§ To do: Take the lines below beginning at the line that has "System and About" and stopping after the line that has "Select the 90", and print them exactly as they are, with no other lines.

§ Records shown:
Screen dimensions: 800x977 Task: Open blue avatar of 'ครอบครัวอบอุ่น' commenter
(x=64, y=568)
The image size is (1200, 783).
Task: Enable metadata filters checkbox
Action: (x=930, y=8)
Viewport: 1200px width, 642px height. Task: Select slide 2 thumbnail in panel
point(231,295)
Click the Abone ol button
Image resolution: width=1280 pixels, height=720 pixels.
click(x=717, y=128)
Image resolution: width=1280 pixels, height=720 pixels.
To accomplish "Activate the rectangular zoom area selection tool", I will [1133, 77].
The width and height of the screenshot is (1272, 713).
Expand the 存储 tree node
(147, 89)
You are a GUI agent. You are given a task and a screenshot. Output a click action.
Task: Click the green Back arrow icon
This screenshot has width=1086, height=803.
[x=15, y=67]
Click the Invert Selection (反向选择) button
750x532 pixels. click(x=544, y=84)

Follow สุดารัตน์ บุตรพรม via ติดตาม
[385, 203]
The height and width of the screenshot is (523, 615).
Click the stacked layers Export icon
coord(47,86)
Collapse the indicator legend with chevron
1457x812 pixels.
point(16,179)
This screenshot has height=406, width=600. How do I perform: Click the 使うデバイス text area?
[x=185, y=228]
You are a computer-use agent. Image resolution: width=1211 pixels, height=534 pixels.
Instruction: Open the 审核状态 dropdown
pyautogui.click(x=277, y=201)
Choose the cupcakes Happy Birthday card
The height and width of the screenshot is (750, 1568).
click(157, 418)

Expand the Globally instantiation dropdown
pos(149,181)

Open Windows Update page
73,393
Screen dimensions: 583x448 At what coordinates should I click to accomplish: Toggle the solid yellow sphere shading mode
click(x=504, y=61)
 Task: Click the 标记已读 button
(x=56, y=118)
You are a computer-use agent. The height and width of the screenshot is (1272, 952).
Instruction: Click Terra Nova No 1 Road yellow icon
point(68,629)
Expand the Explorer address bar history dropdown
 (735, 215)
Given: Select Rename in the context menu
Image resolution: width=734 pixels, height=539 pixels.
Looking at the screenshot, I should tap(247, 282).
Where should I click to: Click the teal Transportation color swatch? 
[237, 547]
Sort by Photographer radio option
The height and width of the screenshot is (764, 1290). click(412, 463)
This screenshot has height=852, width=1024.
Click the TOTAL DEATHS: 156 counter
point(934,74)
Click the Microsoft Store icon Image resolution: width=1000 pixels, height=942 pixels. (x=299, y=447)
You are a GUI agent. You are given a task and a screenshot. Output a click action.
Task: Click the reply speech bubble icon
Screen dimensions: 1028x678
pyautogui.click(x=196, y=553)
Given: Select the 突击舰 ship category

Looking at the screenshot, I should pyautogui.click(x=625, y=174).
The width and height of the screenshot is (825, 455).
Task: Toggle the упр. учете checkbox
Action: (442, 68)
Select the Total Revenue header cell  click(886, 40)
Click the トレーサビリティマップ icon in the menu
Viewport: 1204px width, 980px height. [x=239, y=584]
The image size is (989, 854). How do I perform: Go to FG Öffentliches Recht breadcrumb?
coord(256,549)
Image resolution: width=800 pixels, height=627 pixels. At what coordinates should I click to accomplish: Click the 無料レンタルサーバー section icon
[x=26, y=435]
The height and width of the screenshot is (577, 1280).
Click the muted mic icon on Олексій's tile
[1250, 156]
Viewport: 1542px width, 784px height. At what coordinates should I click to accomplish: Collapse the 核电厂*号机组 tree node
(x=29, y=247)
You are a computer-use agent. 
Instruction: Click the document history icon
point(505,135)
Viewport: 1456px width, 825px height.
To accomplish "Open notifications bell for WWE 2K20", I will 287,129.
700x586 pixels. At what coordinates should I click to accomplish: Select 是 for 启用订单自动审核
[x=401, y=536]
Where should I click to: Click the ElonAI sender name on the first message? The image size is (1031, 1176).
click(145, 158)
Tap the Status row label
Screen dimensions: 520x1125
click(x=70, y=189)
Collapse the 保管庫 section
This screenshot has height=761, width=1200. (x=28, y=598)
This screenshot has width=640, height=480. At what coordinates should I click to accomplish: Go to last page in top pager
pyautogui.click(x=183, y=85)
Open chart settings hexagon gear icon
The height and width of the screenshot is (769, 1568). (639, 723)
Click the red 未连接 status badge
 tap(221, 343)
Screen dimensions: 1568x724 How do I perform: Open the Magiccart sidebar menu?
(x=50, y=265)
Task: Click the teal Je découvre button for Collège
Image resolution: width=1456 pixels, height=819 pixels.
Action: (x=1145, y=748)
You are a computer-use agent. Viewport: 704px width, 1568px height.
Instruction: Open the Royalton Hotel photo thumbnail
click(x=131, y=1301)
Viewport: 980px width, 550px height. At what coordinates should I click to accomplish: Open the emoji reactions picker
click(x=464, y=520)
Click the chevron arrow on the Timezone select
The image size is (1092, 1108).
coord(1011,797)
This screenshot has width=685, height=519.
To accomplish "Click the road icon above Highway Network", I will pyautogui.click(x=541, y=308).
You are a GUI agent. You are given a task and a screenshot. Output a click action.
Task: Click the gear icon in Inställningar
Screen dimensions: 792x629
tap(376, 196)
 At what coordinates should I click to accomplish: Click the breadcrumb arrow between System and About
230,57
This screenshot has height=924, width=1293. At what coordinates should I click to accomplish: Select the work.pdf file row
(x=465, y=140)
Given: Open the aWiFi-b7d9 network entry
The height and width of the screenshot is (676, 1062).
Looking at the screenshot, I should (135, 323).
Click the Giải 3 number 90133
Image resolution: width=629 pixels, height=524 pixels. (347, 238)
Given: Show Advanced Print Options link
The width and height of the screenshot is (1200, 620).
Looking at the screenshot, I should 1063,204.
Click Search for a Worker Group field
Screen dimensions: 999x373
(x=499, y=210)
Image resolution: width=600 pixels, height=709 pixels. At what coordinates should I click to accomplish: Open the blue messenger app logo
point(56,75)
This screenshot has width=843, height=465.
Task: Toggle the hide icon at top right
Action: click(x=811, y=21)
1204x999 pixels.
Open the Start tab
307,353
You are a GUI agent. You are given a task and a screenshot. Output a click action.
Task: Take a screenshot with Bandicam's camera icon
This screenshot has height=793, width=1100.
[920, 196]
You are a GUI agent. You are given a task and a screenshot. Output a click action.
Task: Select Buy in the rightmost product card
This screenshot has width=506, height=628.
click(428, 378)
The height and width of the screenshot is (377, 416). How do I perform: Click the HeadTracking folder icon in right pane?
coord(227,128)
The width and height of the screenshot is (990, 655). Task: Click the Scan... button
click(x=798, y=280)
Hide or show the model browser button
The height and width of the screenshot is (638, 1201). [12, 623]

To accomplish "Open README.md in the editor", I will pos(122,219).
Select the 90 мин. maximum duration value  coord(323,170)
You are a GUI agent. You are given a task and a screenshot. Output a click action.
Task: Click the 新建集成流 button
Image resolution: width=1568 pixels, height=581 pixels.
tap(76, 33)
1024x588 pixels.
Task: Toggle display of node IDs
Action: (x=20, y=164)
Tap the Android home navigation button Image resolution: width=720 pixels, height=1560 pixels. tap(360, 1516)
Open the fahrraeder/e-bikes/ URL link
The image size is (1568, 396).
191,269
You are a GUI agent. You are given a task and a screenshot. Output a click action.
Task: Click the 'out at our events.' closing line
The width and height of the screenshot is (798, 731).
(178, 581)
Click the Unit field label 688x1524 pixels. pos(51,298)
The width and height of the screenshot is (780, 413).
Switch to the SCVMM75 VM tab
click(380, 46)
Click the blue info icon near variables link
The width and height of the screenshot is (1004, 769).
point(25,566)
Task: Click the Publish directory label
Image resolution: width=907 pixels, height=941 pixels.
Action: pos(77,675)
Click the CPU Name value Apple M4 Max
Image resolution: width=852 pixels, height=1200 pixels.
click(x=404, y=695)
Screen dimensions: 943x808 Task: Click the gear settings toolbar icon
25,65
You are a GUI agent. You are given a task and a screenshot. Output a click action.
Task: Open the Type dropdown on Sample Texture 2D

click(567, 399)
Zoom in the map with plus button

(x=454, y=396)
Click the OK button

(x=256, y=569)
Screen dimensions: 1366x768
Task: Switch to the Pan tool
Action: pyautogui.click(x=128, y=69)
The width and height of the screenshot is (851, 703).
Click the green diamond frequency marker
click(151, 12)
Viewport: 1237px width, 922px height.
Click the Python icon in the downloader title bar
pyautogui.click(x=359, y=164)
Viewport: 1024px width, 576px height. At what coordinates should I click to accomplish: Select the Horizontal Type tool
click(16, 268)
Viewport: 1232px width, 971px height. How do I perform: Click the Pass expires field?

§ Response:
 At what coordinates should I click to accomplish: Click the breadcrumb arrow between System and About
230,57
This screenshot has height=924, width=1293. At what coordinates should I click to accomplish: Select the work.pdf file row
(x=465, y=140)
Given: Open the aWiFi-b7d9 network entry
The height and width of the screenshot is (676, 1062).
Looking at the screenshot, I should (135, 323).
Click the Giải 3 number 90133
Image resolution: width=629 pixels, height=524 pixels. (347, 238)
Given: Show Advanced Print Options link
The width and height of the screenshot is (1200, 620).
Looking at the screenshot, I should 1063,204.
Click Search for a Worker Group field
Screen dimensions: 999x373
(x=499, y=210)
Image resolution: width=600 pixels, height=709 pixels. At what coordinates should I click to accomplish: Open the blue messenger app logo
point(56,75)
This screenshot has width=843, height=465.
Task: Toggle the hide icon at top right
Action: click(x=811, y=21)
1204x999 pixels.
Open the Start tab
307,353
You are a GUI agent. You are given a task and a screenshot. Output a click action.
Task: Take a screenshot with Bandicam's camera icon
This screenshot has height=793, width=1100.
[920, 196]
You are a GUI agent. You are given a task and a screenshot. Output a click action.
Task: Select Buy in the rightmost product card
This screenshot has width=506, height=628.
click(428, 378)
The height and width of the screenshot is (377, 416). How do I perform: Click the HeadTracking folder icon in right pane?
coord(227,128)
The width and height of the screenshot is (990, 655). Task: Click the Scan... button
click(x=798, y=280)
Hide or show the model browser button
The height and width of the screenshot is (638, 1201). [12, 623]

To accomplish "Open README.md in the editor", I will pos(122,219).
Select the 90 мин. maximum duration value  coord(323,170)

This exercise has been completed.